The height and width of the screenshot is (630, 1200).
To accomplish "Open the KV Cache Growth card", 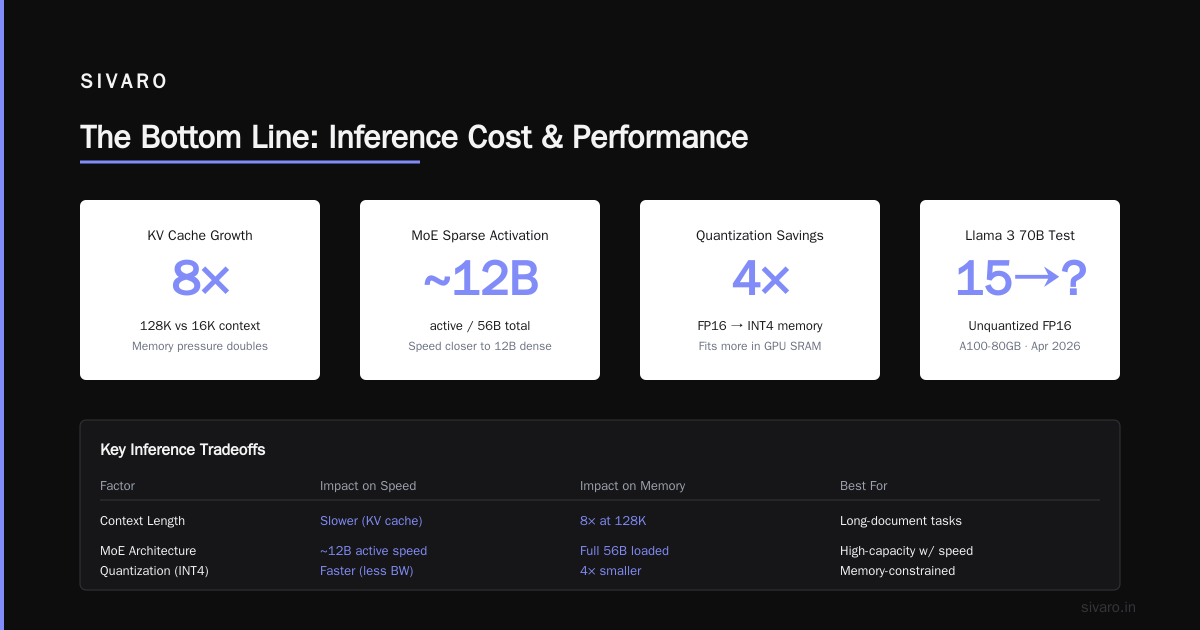I will coord(200,290).
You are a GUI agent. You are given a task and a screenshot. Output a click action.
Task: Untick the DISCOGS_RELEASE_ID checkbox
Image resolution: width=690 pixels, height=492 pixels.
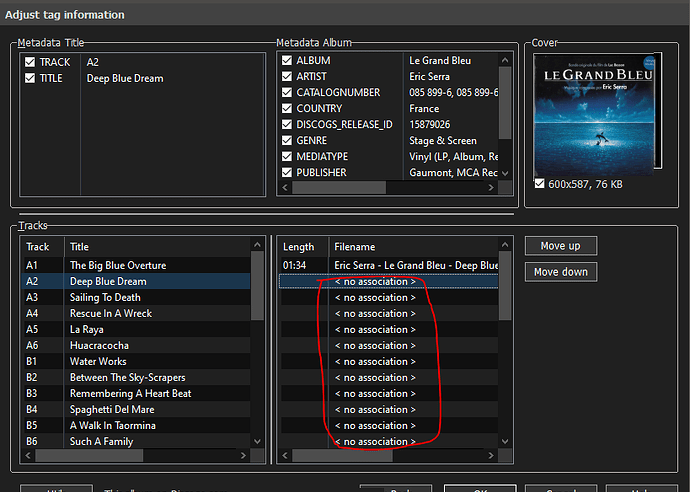287,125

■ Written task: Repeat word for word everything from the line containing "You are a GUI" down to the end of the rows, with both ends included, and leave the pictures out of your answer.

■ Task response:
You are a GUI agent. You are given a task and a screenshot. Output a click action.
Task: Untick the DISCOGS_RELEASE_ID checkbox
Image resolution: width=690 pixels, height=492 pixels.
287,125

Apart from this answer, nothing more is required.